Ceph亚太峰会RGW议题分享

Ceph亚太峰会RGW部分议题分享

本次Ceph亚太峰会干货最实在的的要数Redhat的《Common Support Issues and How to Troubleshoot Them》这里把RGW部分摘出来,和大家分享一下,本次议题主要是涉及到RGW中Object数量过多导致的OSD异常如何处理。

故障现象描述

Flapping OSD's when RGW buckets have millions of objects
● Possible causes
○ The first issue here is when RGW buckets have millions of objects their
bucket index shard RADOS objects become very large with high
number OMAP keys stored in leveldb. Then operations like deep-scrub,
bucket index listing etc takes a lot of time to complete and this triggers
OSD's to flap. If sharding is not used this issue become worse because
then only one RADOS index objects will be holding all the OMAP keys.

RGW的index数据以omap形式存储在OSD所在节点的leveldb中,当单个bucket存储的Object数量高达百万数量级的时候,deep-scrub和bucket list一类的操作将极大的消耗磁盘资源,导致对应OSD出现异常,如果不对bucket的index进行shard切片操作(shard切片实现了将单个bucket index的LevelDB实例水平切分到多个OSD上),数据量大了以后很容易出事。

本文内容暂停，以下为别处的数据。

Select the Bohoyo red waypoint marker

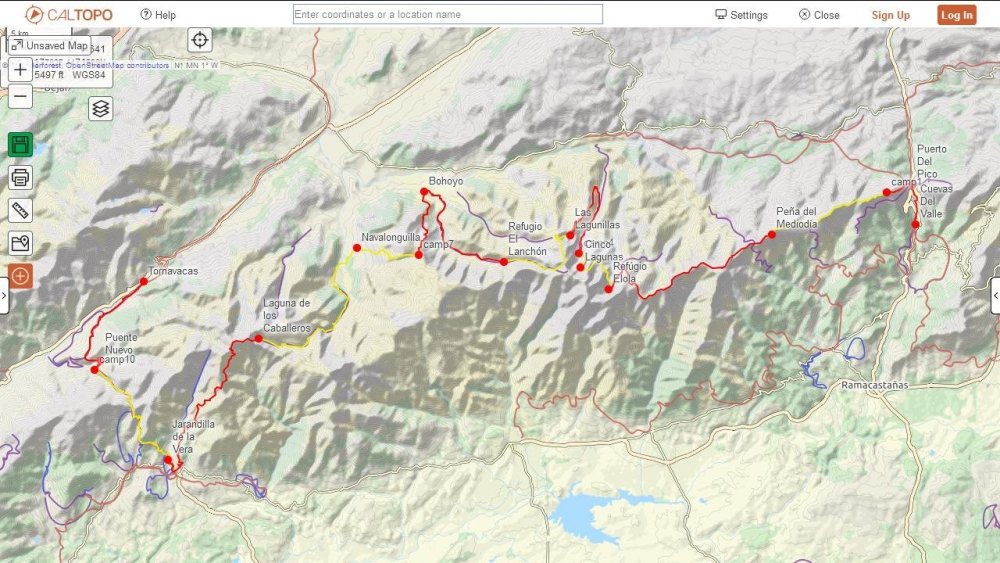tap(424, 191)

○ The second issue is when you have good amount of DELETEs it causes
loads of stale data in OMAP and this triggers leveldb compaction all the
time which is single threaded and non optimal with this kind of workload
and causes osd_op_threads to suicide because it is always compacting
hence OSD’s starts flapping.

RGW在处理大量DELETE请求的时候,会导致底层LevelDB频繁进行数据库compaction(数据压缩,对磁盘性能损耗很大)操作,而且刚好整个compaction在LevelDB中又是单线程处理,很容易到达osdopthreads超时上限而导致OSD自杀。

● Possible causes contd ...
○ OMAP backend is leveldb in jewel and older clusters. Any luminous
clusters which were upgraded from older releases have leveldb as
OMAP backend.

jewel以及之前的版本的OMAP都是以LevelDB作为存储引擎,如果是从旧版本升级到最新的luminous,那么底层OMAP仍然是LevelDB。

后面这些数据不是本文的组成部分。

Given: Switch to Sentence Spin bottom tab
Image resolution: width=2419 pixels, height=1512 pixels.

○ All new luminous clusters have default OMAP backend as rocksdb
which is great because rocksdb has multithreaded compaction and in
Ceph we use 8 compaction thread by default and many other enhanced
features as compare to leveldb.

最新版本的Luminous开始,OMAP底层的存储引擎换成了rocksDB,rocksDB采用多线程方式进行compaction(默认8个),所以rocksdb在compaction效率上要比LevelDB强很多。

临时解决方案

临时方法1:通过关闭整个集群或者独立的pool的deep-scrub去实现对集群稳定性的提升。

○ The first temporary action should be setting nodeep-scrub flag either
global in the cluster with ceph osd set nodeep-scrub or only to the RGW
index pool with - ceph osd pool set <pool-name> nodeep-scrub 1.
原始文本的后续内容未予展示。